Default channels must be public, organization-wide and multiworkspace. As with Standard and Plus, Enterprise Grid supports threaded replies by members to a default channel. Administrators need to plan a default channel strategy in advance of moving to Enterprise Grid, however, as there is a limit of 25 default channels per organization. For large organizations, this limitation may cause some angst as various groups will want (and expect) to manage their own company-wide communications. As part of a migration to Enterprise Grid, organizations should consider establishing a working group comprising key stakeholders representing various departments. This will help establish a communications protocol that prevents a proliferation of unnecessary channels.

In addition to being used to create default channels, multiworkspace channels can be limited in scope to allow collaboration across select teams within a company. For example, say a company with direct and indirect sales organizations has created separate workspaces for each. By setting up a multiworkspace channel, an administrator can ensure that all sales teams across both channels receive critical information about pricing, events and training. Under the “Channel Settings” menu, the administrator can use “Additional options” to add that channel to both the direct and indirect sales teams’ workspaces.

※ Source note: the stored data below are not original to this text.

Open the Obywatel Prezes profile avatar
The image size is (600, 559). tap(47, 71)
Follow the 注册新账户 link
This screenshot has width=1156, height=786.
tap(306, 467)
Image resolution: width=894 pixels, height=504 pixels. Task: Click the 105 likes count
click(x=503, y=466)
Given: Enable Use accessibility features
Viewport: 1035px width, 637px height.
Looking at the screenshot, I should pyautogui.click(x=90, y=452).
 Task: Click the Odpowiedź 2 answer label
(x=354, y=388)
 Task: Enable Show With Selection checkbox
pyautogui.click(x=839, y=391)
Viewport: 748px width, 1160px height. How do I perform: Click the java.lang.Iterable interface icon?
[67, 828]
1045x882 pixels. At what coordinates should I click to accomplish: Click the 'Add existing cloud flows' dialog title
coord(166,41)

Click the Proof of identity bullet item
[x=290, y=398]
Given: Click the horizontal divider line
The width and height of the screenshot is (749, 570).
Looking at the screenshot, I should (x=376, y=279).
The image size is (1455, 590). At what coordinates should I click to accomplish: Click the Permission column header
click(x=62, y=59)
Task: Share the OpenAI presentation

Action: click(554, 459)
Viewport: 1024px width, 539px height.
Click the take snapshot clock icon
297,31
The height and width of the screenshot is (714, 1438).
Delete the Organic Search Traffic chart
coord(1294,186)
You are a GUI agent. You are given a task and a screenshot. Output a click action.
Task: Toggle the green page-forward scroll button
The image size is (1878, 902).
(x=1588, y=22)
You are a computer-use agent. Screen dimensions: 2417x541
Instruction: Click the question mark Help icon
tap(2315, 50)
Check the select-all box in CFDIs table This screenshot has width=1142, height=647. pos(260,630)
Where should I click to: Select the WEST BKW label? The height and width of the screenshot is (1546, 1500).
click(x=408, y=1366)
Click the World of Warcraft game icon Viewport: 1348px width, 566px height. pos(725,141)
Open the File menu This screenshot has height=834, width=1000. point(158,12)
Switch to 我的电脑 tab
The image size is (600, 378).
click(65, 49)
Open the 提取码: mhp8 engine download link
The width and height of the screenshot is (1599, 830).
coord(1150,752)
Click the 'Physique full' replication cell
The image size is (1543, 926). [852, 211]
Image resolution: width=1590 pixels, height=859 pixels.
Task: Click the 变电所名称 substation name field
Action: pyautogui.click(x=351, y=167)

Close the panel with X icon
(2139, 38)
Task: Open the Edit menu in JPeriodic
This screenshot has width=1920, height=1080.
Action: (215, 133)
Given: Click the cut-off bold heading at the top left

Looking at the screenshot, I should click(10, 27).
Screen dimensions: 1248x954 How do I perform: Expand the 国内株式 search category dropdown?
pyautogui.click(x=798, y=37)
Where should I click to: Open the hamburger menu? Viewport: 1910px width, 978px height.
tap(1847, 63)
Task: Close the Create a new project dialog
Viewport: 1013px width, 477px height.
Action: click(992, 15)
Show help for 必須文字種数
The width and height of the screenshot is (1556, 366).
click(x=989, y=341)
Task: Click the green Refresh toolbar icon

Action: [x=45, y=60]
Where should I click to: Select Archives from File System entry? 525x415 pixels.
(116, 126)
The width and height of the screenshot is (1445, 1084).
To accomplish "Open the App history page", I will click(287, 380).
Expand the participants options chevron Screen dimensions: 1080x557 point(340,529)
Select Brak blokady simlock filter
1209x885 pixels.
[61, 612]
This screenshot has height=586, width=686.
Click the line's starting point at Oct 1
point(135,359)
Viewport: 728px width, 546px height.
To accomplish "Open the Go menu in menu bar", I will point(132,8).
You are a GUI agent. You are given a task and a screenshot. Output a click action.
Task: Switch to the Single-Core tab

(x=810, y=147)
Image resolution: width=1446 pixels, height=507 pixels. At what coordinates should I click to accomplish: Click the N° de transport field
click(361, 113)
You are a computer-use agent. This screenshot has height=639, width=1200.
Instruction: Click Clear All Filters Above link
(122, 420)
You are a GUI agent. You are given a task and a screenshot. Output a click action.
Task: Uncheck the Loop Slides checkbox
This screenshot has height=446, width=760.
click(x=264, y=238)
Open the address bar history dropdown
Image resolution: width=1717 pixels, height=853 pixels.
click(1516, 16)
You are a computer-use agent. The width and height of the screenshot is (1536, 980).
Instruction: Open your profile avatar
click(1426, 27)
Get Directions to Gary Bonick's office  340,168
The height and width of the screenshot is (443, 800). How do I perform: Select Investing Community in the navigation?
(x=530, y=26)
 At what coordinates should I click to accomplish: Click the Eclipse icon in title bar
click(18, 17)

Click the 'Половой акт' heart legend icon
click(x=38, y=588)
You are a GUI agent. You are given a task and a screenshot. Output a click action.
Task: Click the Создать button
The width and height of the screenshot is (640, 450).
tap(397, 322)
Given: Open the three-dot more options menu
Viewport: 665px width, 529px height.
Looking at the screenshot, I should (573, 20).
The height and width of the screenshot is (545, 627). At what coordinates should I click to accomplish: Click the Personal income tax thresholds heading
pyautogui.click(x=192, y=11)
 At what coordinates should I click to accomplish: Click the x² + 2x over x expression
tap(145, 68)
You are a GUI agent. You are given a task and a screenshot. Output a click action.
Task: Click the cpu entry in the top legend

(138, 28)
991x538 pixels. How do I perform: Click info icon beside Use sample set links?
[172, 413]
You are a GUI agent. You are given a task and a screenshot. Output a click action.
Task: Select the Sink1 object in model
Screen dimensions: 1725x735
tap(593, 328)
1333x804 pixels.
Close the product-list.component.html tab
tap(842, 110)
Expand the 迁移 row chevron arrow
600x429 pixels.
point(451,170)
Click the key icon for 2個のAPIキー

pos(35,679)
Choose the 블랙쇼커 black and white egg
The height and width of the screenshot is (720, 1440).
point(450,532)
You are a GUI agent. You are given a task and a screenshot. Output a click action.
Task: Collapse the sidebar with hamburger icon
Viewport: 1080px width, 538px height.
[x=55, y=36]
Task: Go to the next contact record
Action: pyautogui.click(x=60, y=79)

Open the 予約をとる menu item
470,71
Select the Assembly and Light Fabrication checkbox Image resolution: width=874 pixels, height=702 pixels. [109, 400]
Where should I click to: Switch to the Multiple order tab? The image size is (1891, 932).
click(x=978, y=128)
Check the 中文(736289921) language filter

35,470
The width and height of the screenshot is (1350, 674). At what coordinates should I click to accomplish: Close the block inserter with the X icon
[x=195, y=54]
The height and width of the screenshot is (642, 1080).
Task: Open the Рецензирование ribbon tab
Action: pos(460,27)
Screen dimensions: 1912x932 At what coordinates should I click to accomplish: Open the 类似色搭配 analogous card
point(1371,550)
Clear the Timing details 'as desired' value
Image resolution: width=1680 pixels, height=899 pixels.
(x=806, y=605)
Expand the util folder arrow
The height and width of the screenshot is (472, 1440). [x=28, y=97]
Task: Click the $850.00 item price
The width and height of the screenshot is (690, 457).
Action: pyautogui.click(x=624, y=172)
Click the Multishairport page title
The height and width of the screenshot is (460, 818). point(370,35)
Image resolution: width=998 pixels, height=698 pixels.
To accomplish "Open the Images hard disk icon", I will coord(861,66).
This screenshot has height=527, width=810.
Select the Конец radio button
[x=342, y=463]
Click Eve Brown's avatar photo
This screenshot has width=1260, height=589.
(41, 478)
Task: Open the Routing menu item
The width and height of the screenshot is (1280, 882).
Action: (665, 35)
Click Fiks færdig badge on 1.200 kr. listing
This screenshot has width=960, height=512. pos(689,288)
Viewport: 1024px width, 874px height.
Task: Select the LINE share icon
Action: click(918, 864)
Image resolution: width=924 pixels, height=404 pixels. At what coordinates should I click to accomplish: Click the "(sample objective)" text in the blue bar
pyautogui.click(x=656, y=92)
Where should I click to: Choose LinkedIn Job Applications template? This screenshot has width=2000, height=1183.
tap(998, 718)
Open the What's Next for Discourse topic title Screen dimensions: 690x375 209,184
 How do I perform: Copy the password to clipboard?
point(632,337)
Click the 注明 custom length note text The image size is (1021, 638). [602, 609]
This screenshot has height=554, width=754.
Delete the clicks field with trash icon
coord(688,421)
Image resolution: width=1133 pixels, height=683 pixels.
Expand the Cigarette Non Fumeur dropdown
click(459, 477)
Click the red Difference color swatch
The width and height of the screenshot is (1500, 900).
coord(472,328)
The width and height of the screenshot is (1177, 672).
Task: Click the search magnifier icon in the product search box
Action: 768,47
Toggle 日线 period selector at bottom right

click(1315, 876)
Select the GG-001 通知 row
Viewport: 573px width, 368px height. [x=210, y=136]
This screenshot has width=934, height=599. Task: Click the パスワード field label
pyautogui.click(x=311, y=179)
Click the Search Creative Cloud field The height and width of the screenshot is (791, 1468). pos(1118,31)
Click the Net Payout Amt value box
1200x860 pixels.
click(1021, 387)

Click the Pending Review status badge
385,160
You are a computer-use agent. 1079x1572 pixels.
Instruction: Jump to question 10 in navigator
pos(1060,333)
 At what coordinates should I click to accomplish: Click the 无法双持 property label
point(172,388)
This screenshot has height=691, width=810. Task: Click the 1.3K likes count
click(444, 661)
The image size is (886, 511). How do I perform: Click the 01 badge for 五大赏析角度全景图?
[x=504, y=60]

Channel administrators and owners can also specify if a channel will be public (anyone can join and the channel is searchable by others) or private. It is worth noting that while workspace administrators and owners may be able to manage their own channels today, when a company establishes an organization with Enterprise Grid, it can set up policies that will override established workspace policies related to who can create and manage workspaces and channels. Administrators need to weigh the pros and cons of letting groups manage their own workspaces and channels versus a more hierarchical approach.  

For larger organizations, managing users--particularly as people come and go from a company--can be particularly time consuming for administrators. Having the organizational-level structure available in Enterprise Grid means administrators who have to add and remove user accounts can do so once, at a macro level, either within Enterprise Grid or their enterprise directory, rather than having to make multiple changes in different workspaces.

Administrators can provision users through the SCIM (System for Cross-domain Identity Management) standard and the SCIM API. Supported identity providers include Google G-Suite, Okta, Microsoft Azure Active Directory, OneLogin and Ping Identity. These providers can be used to live sync with on-premises Active Directory groups.

This means that administrators can use groups to add users to, or remove users from, workspaces in bulk. Furthermore, administrators can use identity provider provisioning to make sure membership stays in sync with the organization's directory. They can also ensure that mistakes by end users and users with administrative privileges don’t impact access to a workspace. With the auto-provisioning option enabled, end users can’t deactivate an account and workspace owners can’t add someone to a workspace group who does not belong to the corresponding group in the organization’s directory service.

If a company has adopted Slack collaboration organically and has moved to Enterprise Grid, the decentralized beginnings of an organization’s different workspaces can mean that an employee leaving the company may affect many workspaces in many different ways.

For example, if a user who has added applications to a number of workspace leaves, some of those applications may stop working. To see who owns various applications, administrators can use the Admin Dashboard to export a report that includes who installed applications, the application source and its access rights. This gives administrators an opportunity to proactively filter which apps a user has installed and make sure that multiple workspaces don’t have an application go offline.